## TO DO
Pictures are not part of the answer. Write out exactly the lines from the one containing "This screenshot has height=1000, width=1200." through the end of the material below.
▬▬▬
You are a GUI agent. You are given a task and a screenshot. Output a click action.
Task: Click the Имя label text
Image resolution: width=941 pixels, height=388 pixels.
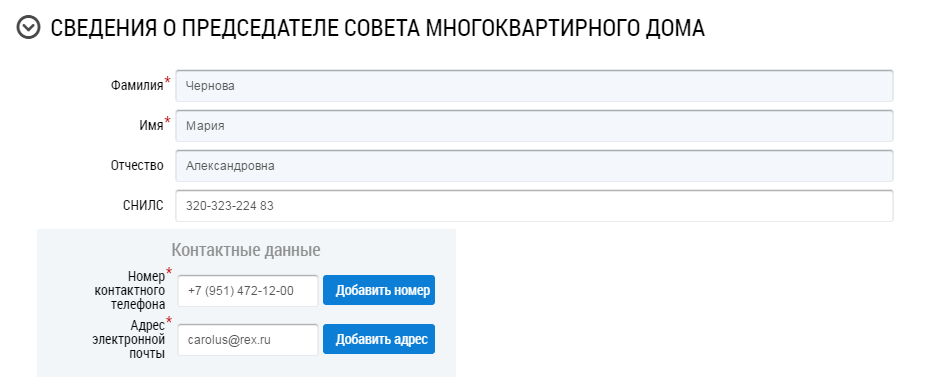point(151,126)
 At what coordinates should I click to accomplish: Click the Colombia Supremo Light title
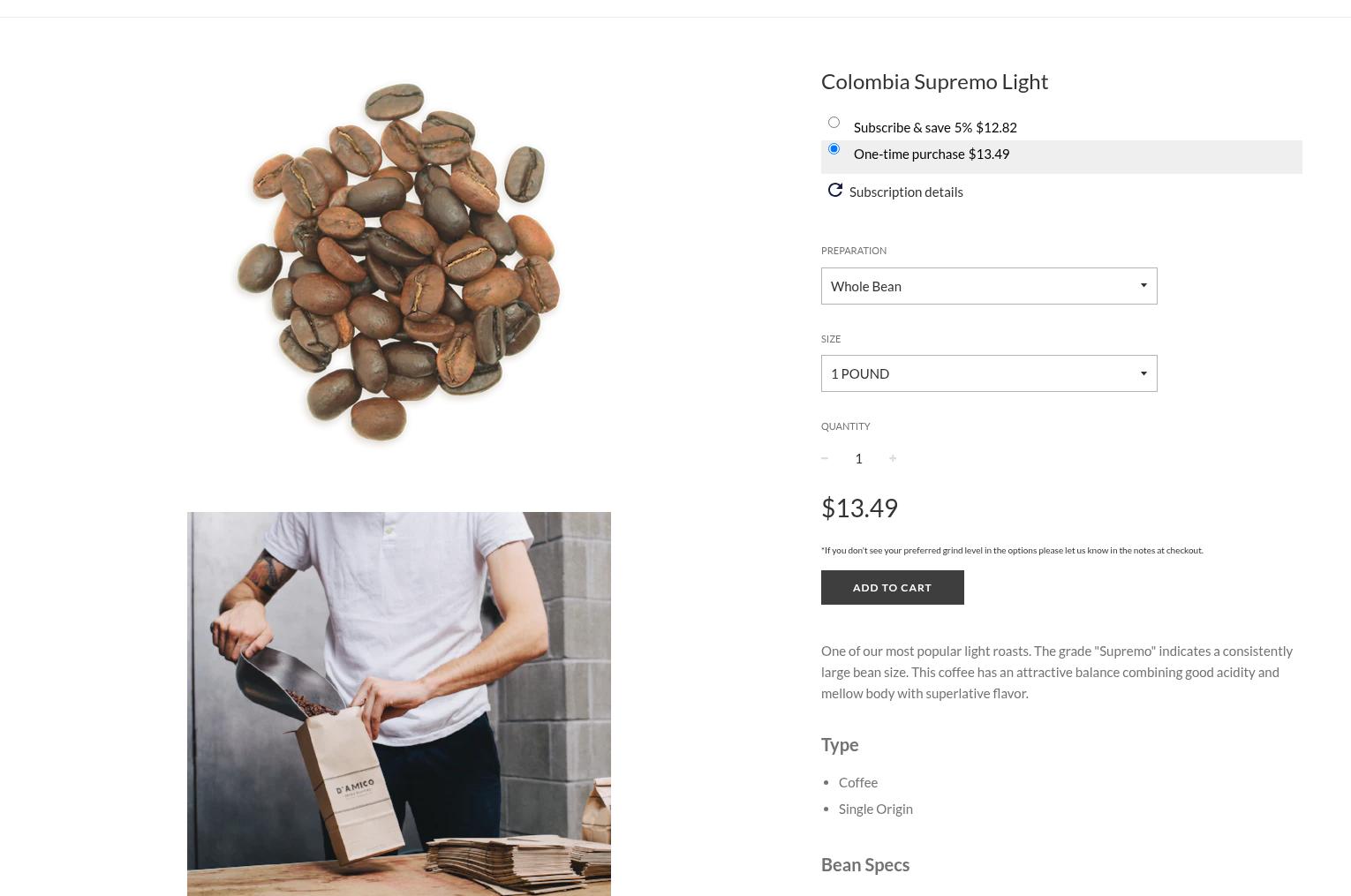click(x=934, y=81)
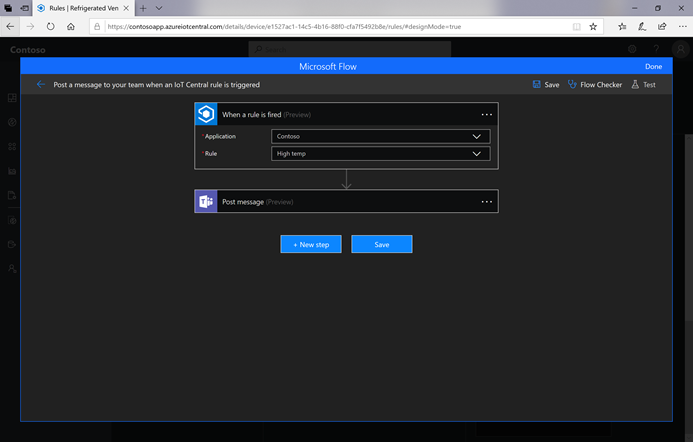Click the '+ New step' button
Image resolution: width=693 pixels, height=442 pixels.
[311, 244]
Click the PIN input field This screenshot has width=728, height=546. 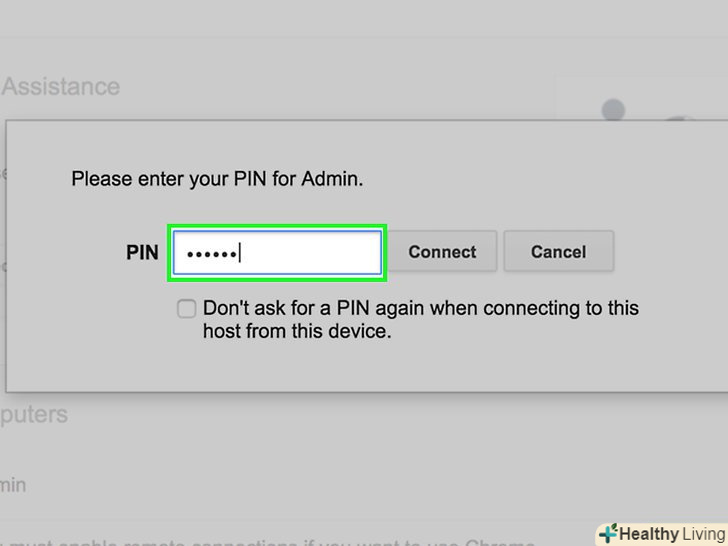(x=278, y=252)
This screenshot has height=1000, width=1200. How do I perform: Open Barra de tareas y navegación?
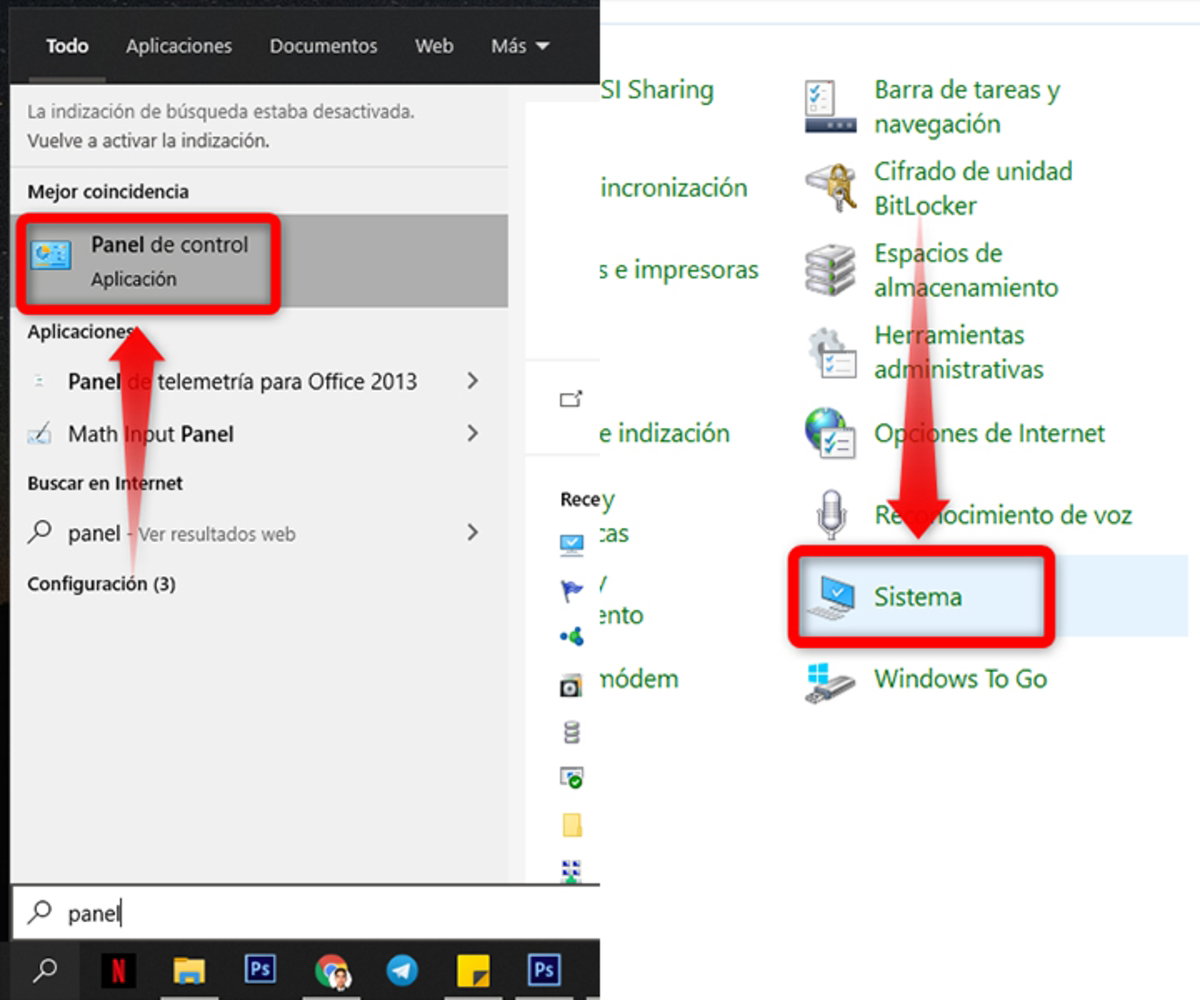pos(966,107)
▬▬▬
## YOUR SOLUTION
This screenshot has height=1000, width=1200. How do I perform: Open Barra de tareas y navegación?
pos(966,107)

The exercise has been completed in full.